◆ **Tarefas**
1. Repita o trecho sobre a primeira professora da Escola Santa Maria Goretti, tudo o que vai de "As dificuldades para" até "voltou a pé.".
2. Com base no trecho sobre a primeira professora da Escola Santa Maria Goretti, diga se cada afirmação concorda com ele e cite as palavras que decidem: (a) a escola não tinha energia elétrica; (b) Nair ia para a escola de ônibus; (c) Nair era natural de Maringá.
3. Segundo o trecho sobre a primeira professora da Escola Santa Maria Goretti, por quantos anos Nair trabalhou na mesma escola?

◆ **Trecho do texto**

- - - -

Desde a mocidade Nair Loquetti escrevia versos, fez letras de música e até um jingle para um candidato que foi eleito prefeito de Maringá

A escola ficava na Rua Jangada, exatamente onde termina a Marquês de Abrantes, na parte da frente de um barracão de madeira, sem energia elétrica e a água vinha de um poço, tirada em baldes. O mictório era uma casinha de madeira em um terreno baldio do outro lado da rua. Na parte dos fundos da escola viviam, paredes-meias, várias famílias, todas com muitos filhos e que criavam galinhas soltas no quintal.

Essas imagens não saem da lembrança de dona Nair Loquetti Rodrigues, de 84 anos, primeira professora da Escola Isolada Santa Maria Goretti, que se aposentou na década de 1980 depois de 27 anos de trabalho na mesma escola, tempo em que viu a escola isolada virar escola municipal, depois grupo escolar e nas últimas décadas colégio estadual. Nos últimos anos de trabalho ela teve em suas classes várias crianças que eram filhas daqueles aluninhos de guarda-pó e bornal lá dos primeiros anos da década de 60.

“Eu tive uma aluna chamada Luzia Manfrinatto, que morava em um sítio onde hoje é a UEM (Universidade Estadual de Maringá), cresceu, casou e um dia apareceu na escola com uma menina de sete anos e exigiu que a criança fosse alfabetizada por mim, da mesma maneira que alfabetizei a ela”, conta.

As dificuldades para trabalhar na escolinha da Vila 7 parecem não ter aborrecido a primeira professora. Afinal, ter que amassar barro para chegar nos dias chuvosos ou voltar para casa toda empoeirada eram os mesmos problemas de todo mundo na época. A cidade não tinha asfalto e a energia elétrica chegava a apenas alguns bairros. O transporte coletivo também era incipiente, tanto que ela sempre foi e voltou a pé.

A escolinha na verdade estava em um barracão que tinha sido cedido à igreja católica e o bispo dom Jaime Luiz Coelho pretendia montar um orfanato. A Vila 7, que é a parte da Zona 7 abaixo da Avenida Colombo e compreendida entre as ruas Quintino Bocaiúva e a atual Lauro Eduardo Werneck, estava em formação e um grupo de moradores, liderado pelo pioneiro Antonio Manfrinatto, pediu ao bispo apoio para que o bairro tivesse uma escola. O bispo abriu mão do barracão depois que surgiu a oportunidade de criar o Lar Escola da Criança em uma chácara onde hoje é o Jardim Novo Horizonte.

Nair, uma paulista de Presidente Venceslau que já era professora desde os 18 anos em escolas da zona rural, foi a primeira professora da Maria Goretti. Depois chegaram também dona Guiomar e dona Idalina.

Na sala de paredes de madeira escurecida pelo tempo, a única luz era a natural que entrava pelas janelas. Quase sempre, a professora tinha que esquecer a elegância, dar de mão a uma vassoura para varrer a sala e convocar alunos para tirar a poeira das carteiras de madeira.

- - - -

◆ **Dados registrados**
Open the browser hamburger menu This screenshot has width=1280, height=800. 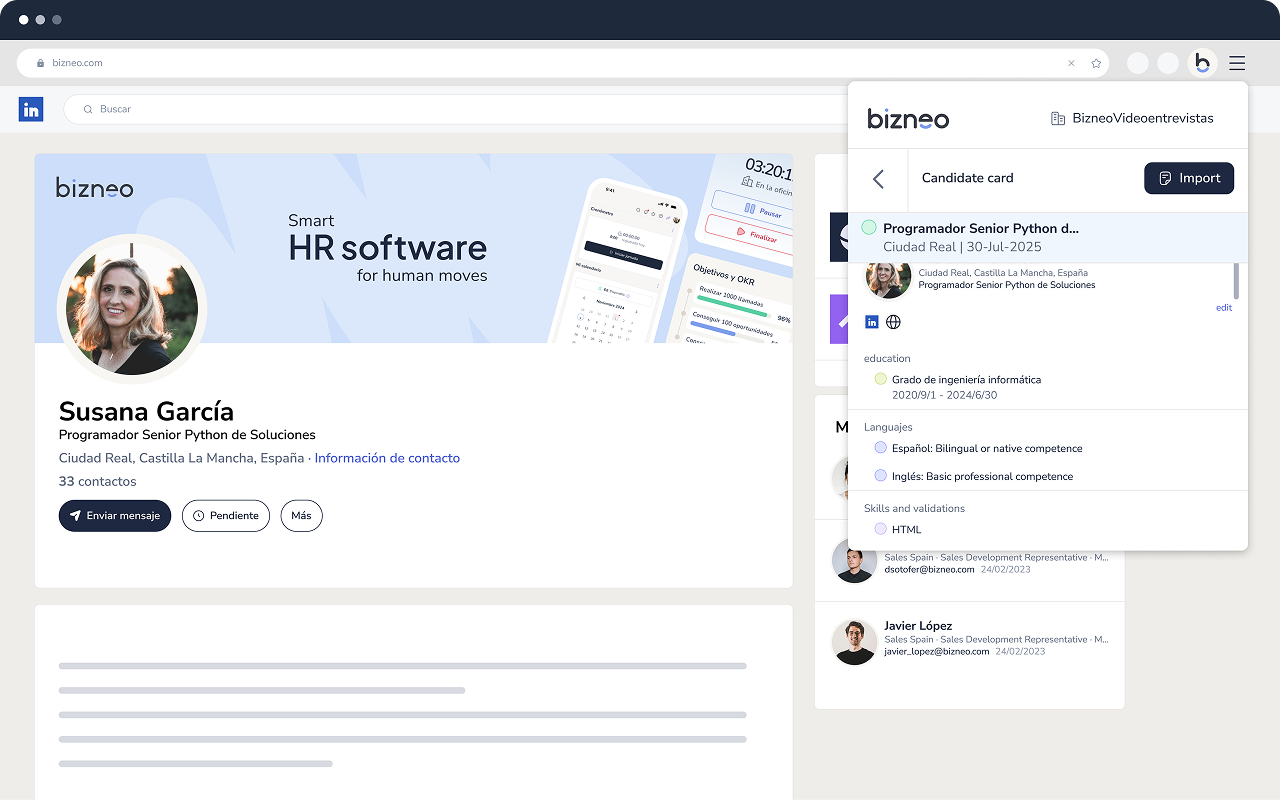point(1237,62)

- - - -

◆ **Respostas**
1.
As dificuldades para trabalhar na escolinha da Vila 7 parecem não ter aborrecido a primeira professora. Afinal, ter que amassar barro para chegar nos dias chuvosos ou voltar para casa toda empoeirada eram os mesmos problemas de todo mundo na época. A cidade não tinha asfalto e a energia elétrica chegava a apenas alguns bairros. O transporte coletivo também era incipiente, tanto que ela sempre foi e voltou a pé.

2.
(a) Sim: "sem energia elétrica".
(b) Não: "ela sempre foi e voltou a pé".
(c) Não: "uma paulista de Presidente Venceslau".

3. Ela trabalhou 27 anos na mesma escola.